PASSAGE GIVEN:
-- start --

The material discharged from the electrolysis is as a rule worked up by distillation. The alkanoic acid, water and any starting materials which may still be present are separated from the benzaldehydes by distillation and can be recycled to the electrolysis. The conductive salts can then be separated from the aldehydes, for example by filtration, and can also be reemployed in the electrolysis. The benzaldehydes can be purified further, for example by rectification. The carboxylic acid esters of the corresponding benzyl alcohols, which are formed as by-products in the process according to the invention, can be recycled to the electrolysis. However, they can also be isolated before being recycled and be hydrolyzed to the corresponding benzyl alcohols by conventional methods, for example by acid trans-esterification with CH3 OH/H2 SO4.
The benzaldehydes obtainable by the process according to the invention are valuable intermediates for active compounds and scents. For example, 4-tert.-butylbenzaldehyde is used as a fungicide intermediate, and also as a starting material for the scent lilial.
The Examples which follow further illustrate the process according to the invention.
Anodic oxidation of p-tert.-butyltoluene
Apparatus: non-compartmented cell with 7 electrodes
Anodes: graphite
Electrolyte:
296 g of p-tert.-butyltoluene
2,700 g of acetic acid
300 g of water
60 g of NaBF4
Cathodes: graphite
Temperature: 55°-70°C
Current density: 2.8 A/dm2
The electrolysis is carried out with 4 F/mole of p-tert.-butyltoluene. During the electrolysis, the electrolyte is circulated through a heat exchanger.
After completion of the electrolysis, the acetic acid and water are distilled off under atmospheric pressure, the NaBF4 (57 g) is filtered off and the residue is subjected to fractional distillation at from 20 to 2 mm Hg and from 30° to 100°C This gives 6.2 g of unconverted p-tert.-butyltoluene, 133.5 g of p-tert.-butylbenzaldehyde and 141.1 g of p-tert.-butylbenzyl acetate. This corresponds to a yield of 77% and a current efficiency of 58.4%. To isolate the p-tert.-butylbenzaldehyde, the mixture is rectified at from 20 to 30 mm Hg, with a bottom temperature of from 150° to 170°C The p-tert.-butylbenzyl acetate obtained as the bottom product can be recycled to the electrolysis.

-- end --

TO BE DONE:
• A. In the electrolysis passage, which scent uses 4-tert.-butylbenzaldehyde as a starting material?
• B. Please extract from the electrolysis passage, word for word, the span from "The benzaldehydes obtainable" up to and including "a heat exchanger.".
Rely on the electrolysis passage alone.

COLLECTED MATERIAL:
-- start --

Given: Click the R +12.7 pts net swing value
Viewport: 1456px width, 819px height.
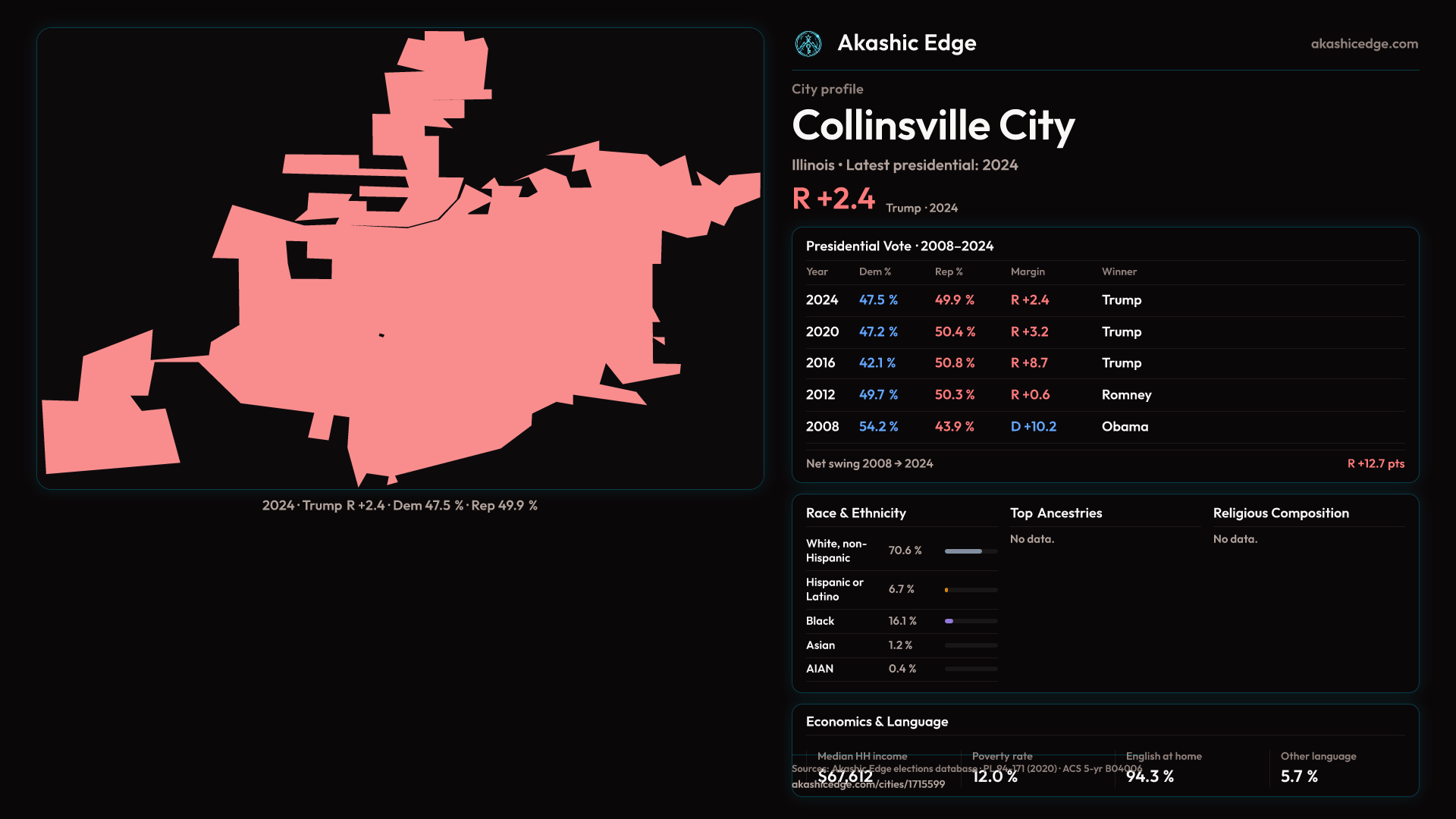Looking at the screenshot, I should [x=1375, y=464].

-- end --

SOLUTIONS BY TASK:
• A. Lilial.

• B.
The benzaldehydes obtainable by the process according to the invention are valuable intermediates for active compounds and scents. For example, 4-tert.-butylbenzaldehyde is used as a fungicide intermediate, and also as a starting material for the scent lilial.
The Examples which follow further illustrate the process according to the invention.
Anodic oxidation of p-tert.-butyltoluene
Apparatus: non-compartmented cell with 7 electrodes
Anodes: graphite
Electrolyte:
296 g of p-tert.-butyltoluene
2,700 g of acetic acid
300 g of water
60 g of NaBF4
Cathodes: graphite
Temperature: 55°-70°C
Current density: 2.8 A/dm2
The electrolysis is carried out with 4 F/mole of p-tert.-butyltoluene. During the electrolysis, the electrolyte is circulated through a heat exchanger.